GIVEN PASSAGE =
· · ·
I’m a bonafide Drama Queen.

Call-Screener

13 Apr

To be clear, I don’t actually screen my calls.  Saying so would imply I look at the number and decide depending on the name on the call display whether or not to answer.   I simply choose not to pick up the phone every time it rings. (business phone excluded).   I can’t always be in the right frame of mind to talk every time my phone rings and I give myself some slack because of this fact.   I’m also not married to my phone, so much so I often find myself without it having forgotten it in my car, in another room, or God knows where.*

So sue me.

*I once left my cell phone on the hood of my car and surprisingly enough remembered, albeit a little to late, where I had put it.   But that’s a story for another post.

Update: A recent article in the New York Times talks about this very subject.

NERD!

12 Apr

I  weep over anatomy.  Words liked serratus anterior make me weak in the knees.   Best way to grab my attention at a cocktail party?  Talk about the function of the rotator cuff muscles.

I am a nerd.  Don’t judge me.
· · ·
DATA SECTION =
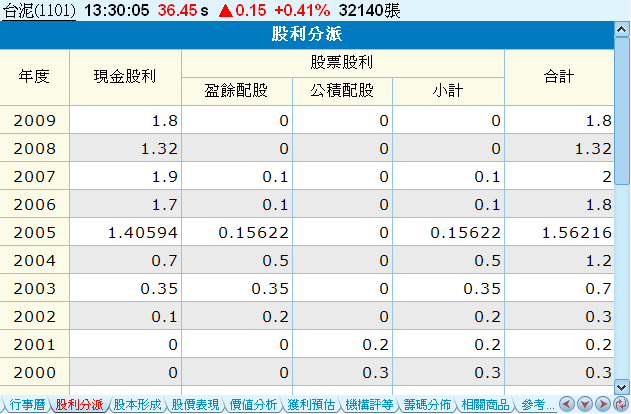Open the 獲利預估 tab
The image size is (631, 414).
(x=311, y=405)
· · ·
WORK INSTRUCTIONS =
1. Transcribe the blog excerpt between "I  weep over" and "rotator cuff muscles.", inclusive.
2. According to the blog excerpt, where was the cell phone once left?

SOLUTIONS FOR EACH TASK =
1.
I  weep over anatomy.  Words liked serratus anterior make me weak in the knees.   Best way to grab my attention at a cocktail party?  Talk about the function of the rotator cuff muscles.

2. On the hood of the writer's car.